TASK BRIEF:
Print all the records below exactly as they stand, but leave out the pictures.

── DATA FOR PROCESSING ──

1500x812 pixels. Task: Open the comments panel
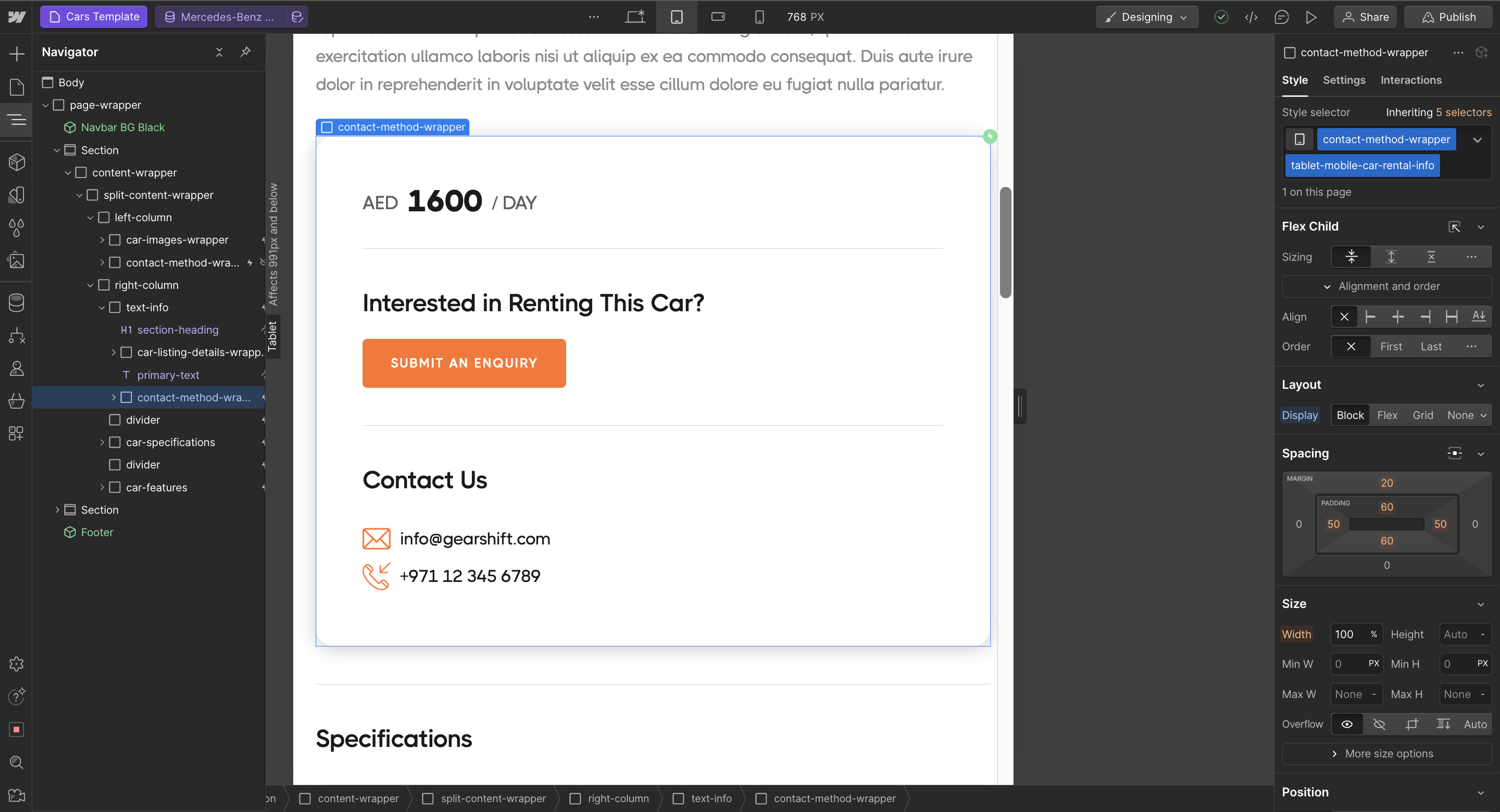pos(1282,17)
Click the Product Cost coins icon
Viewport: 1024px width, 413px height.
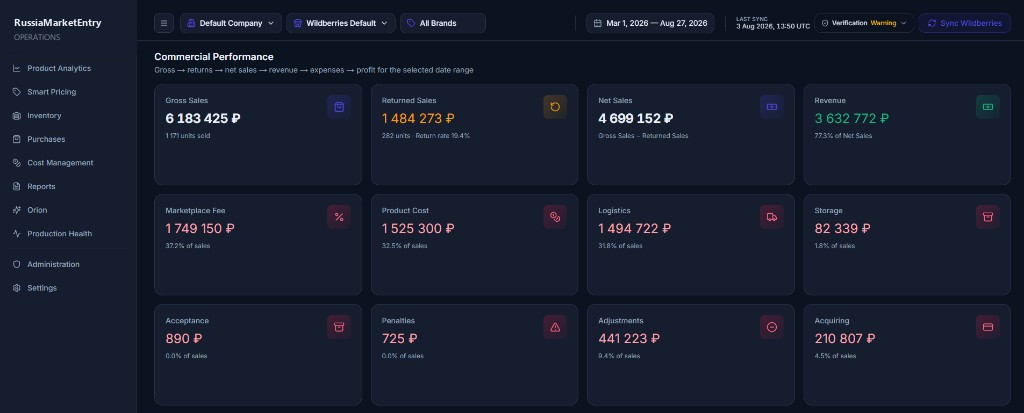point(555,217)
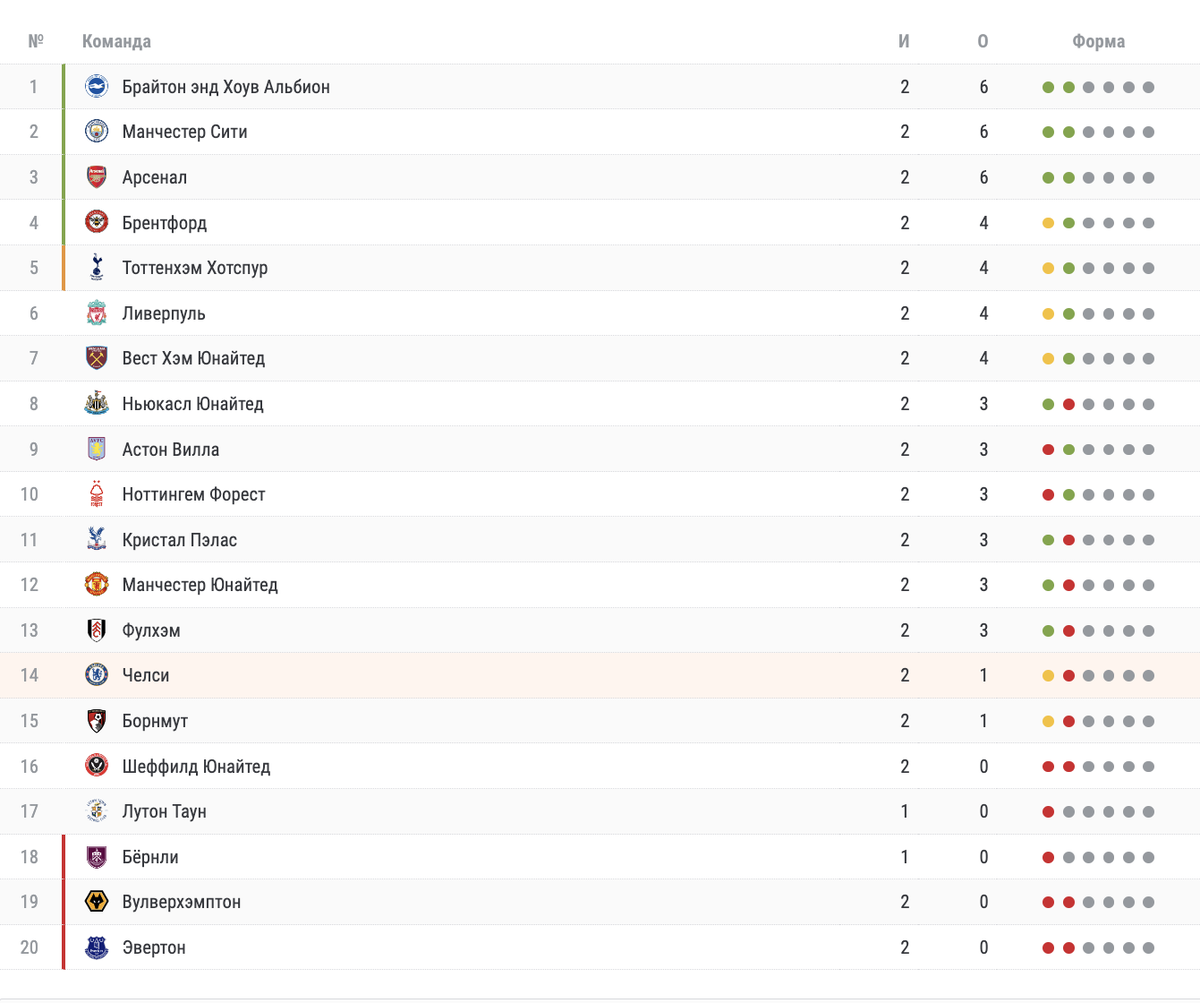
Task: Sort by the О points column header
Action: pyautogui.click(x=983, y=41)
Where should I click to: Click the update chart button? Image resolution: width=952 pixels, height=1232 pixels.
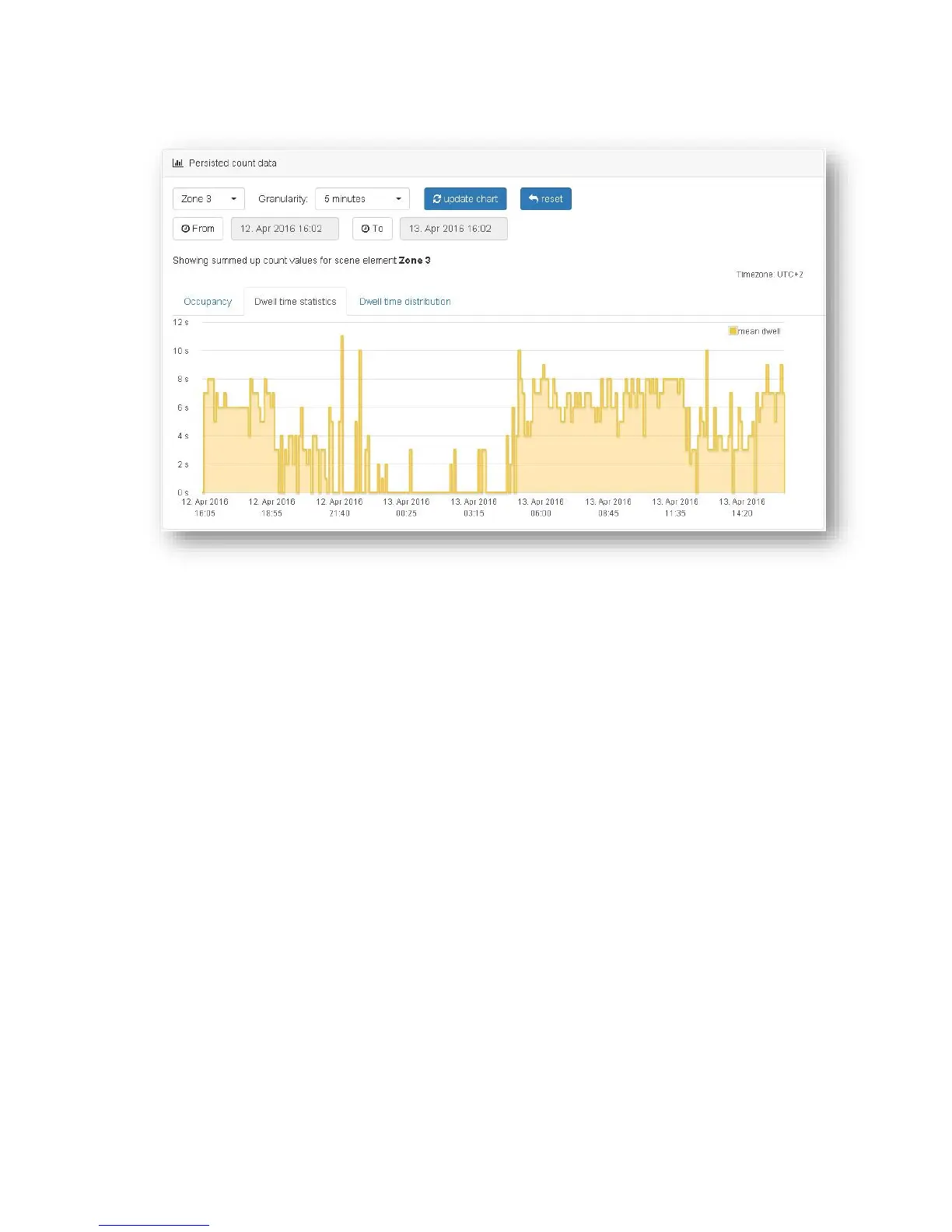(465, 199)
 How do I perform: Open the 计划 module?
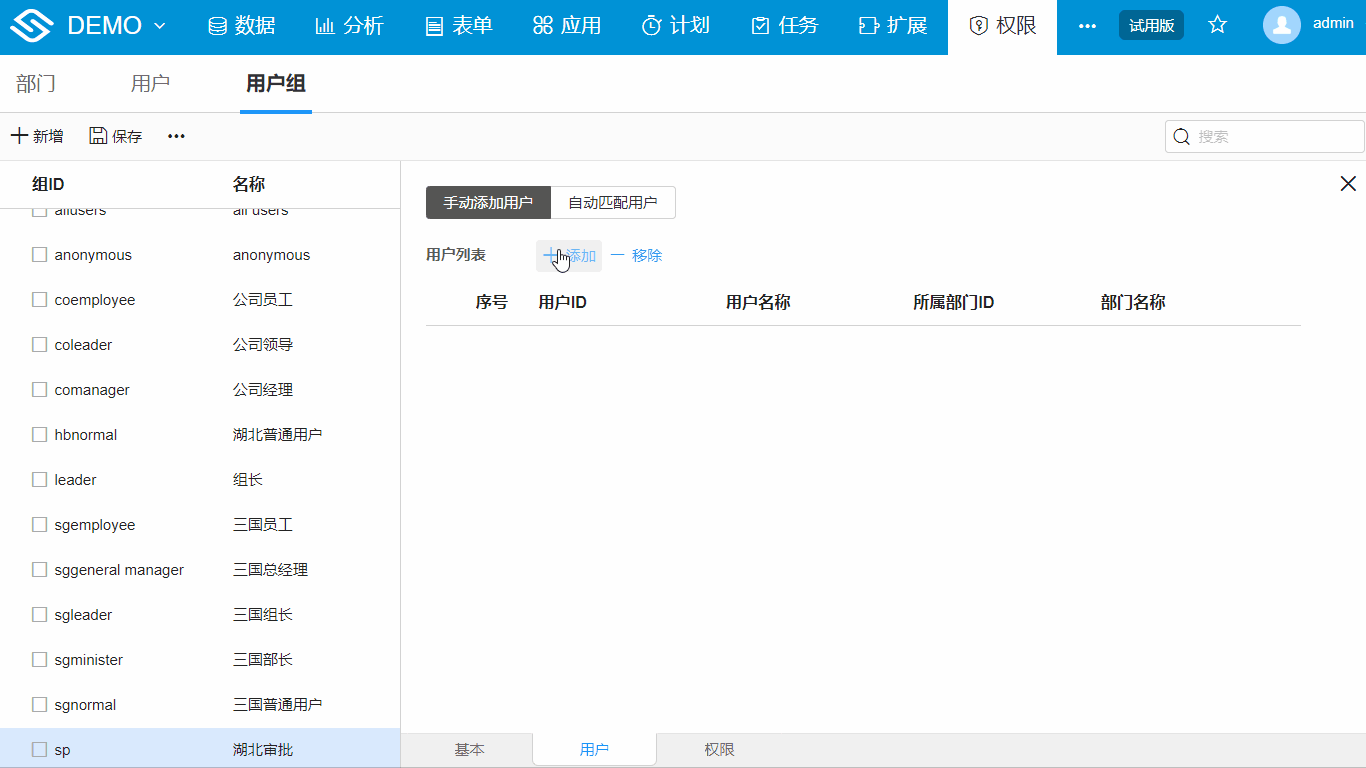pos(676,25)
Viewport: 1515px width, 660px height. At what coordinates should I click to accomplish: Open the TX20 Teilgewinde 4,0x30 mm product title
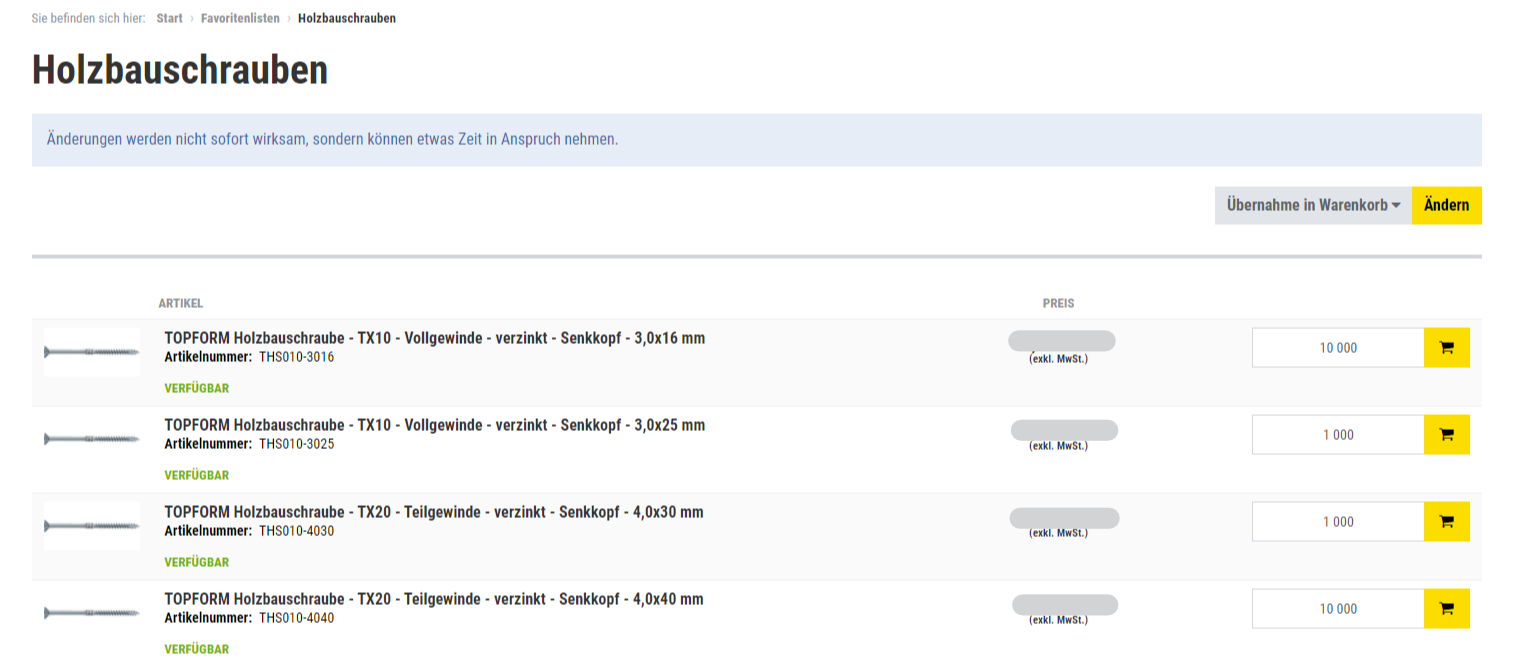coord(433,512)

───

REPLY TO THE EXERCISE:
1500x812 pixels. Task: Open the comments panel
pos(1282,17)
Click the Product Cost coins icon
Viewport: 1024px width, 413px height.
point(555,217)
Task: Sort by the О points column header
Action: pyautogui.click(x=983, y=41)
Where should I click to: Click the update chart button? Image resolution: width=952 pixels, height=1232 pixels.
(465, 199)
 How do I perform: Open the 计划 module?
pos(676,25)
Viewport: 1515px width, 660px height. At what coordinates should I click to accomplish: Open the TX20 Teilgewinde 4,0x30 mm product title
coord(433,512)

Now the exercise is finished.